— Begin —
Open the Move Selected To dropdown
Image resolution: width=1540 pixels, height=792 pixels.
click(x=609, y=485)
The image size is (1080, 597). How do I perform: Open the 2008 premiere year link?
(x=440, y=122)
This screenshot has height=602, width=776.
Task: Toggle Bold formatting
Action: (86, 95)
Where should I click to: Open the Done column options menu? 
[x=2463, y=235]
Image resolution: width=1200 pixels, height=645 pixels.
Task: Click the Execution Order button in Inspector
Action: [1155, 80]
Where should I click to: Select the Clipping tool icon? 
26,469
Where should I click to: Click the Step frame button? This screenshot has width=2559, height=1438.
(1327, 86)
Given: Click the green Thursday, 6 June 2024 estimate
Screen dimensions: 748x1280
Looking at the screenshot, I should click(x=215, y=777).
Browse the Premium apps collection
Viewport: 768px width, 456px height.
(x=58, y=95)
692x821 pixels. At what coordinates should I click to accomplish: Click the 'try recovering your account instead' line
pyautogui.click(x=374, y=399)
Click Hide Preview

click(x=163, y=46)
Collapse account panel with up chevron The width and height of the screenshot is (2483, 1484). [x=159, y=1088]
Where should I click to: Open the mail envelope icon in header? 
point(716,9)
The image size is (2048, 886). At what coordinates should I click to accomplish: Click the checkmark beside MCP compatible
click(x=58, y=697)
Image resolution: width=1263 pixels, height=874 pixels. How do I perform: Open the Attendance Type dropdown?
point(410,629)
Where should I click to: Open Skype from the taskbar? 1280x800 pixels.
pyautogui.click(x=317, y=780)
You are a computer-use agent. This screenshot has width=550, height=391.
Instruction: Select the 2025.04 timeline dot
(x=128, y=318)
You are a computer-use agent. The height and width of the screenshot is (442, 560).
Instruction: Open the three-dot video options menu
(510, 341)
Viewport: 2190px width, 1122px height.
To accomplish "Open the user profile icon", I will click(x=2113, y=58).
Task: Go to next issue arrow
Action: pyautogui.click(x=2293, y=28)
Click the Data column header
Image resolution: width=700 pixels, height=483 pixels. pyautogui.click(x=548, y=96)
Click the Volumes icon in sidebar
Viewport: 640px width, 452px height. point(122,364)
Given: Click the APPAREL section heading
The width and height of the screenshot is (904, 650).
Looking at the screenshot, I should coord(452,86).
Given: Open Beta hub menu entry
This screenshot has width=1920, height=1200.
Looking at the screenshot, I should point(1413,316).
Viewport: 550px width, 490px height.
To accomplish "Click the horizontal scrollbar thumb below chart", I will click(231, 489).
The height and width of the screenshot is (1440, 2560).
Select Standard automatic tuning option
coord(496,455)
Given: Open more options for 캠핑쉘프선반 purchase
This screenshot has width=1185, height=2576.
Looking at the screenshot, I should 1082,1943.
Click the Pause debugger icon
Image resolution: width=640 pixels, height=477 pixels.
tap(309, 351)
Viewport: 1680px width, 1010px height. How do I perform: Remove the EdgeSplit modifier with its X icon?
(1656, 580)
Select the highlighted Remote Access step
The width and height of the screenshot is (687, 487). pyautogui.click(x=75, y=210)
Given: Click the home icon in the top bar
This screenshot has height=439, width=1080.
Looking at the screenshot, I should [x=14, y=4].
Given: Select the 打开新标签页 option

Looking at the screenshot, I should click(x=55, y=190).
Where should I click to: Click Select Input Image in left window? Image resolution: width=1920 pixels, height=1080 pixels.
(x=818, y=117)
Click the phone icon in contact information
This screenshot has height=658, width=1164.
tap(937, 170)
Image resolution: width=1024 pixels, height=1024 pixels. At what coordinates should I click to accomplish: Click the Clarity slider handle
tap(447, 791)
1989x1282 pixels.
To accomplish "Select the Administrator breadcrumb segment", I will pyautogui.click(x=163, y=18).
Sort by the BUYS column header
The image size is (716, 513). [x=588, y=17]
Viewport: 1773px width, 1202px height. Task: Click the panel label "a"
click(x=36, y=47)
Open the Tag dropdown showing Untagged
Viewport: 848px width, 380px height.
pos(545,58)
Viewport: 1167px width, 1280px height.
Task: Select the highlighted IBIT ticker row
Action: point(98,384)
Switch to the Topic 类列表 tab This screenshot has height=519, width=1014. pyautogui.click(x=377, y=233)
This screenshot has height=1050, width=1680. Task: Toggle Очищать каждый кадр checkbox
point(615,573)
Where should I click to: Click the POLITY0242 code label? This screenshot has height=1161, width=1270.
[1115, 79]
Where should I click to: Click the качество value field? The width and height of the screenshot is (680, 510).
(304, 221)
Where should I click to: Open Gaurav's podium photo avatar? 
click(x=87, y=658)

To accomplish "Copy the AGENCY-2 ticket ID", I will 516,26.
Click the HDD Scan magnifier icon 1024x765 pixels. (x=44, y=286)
— End —
• **What you have to do**: Please reproduce the data word for word, from its first line through the line that contains "Action: (86, 95)", including that line.

• **Correct output**:
Open the Move Selected To dropdown
Image resolution: width=1540 pixels, height=792 pixels.
click(x=609, y=485)
The image size is (1080, 597). How do I perform: Open the 2008 premiere year link?
(x=440, y=122)
This screenshot has height=602, width=776.
Task: Toggle Bold formatting
Action: (86, 95)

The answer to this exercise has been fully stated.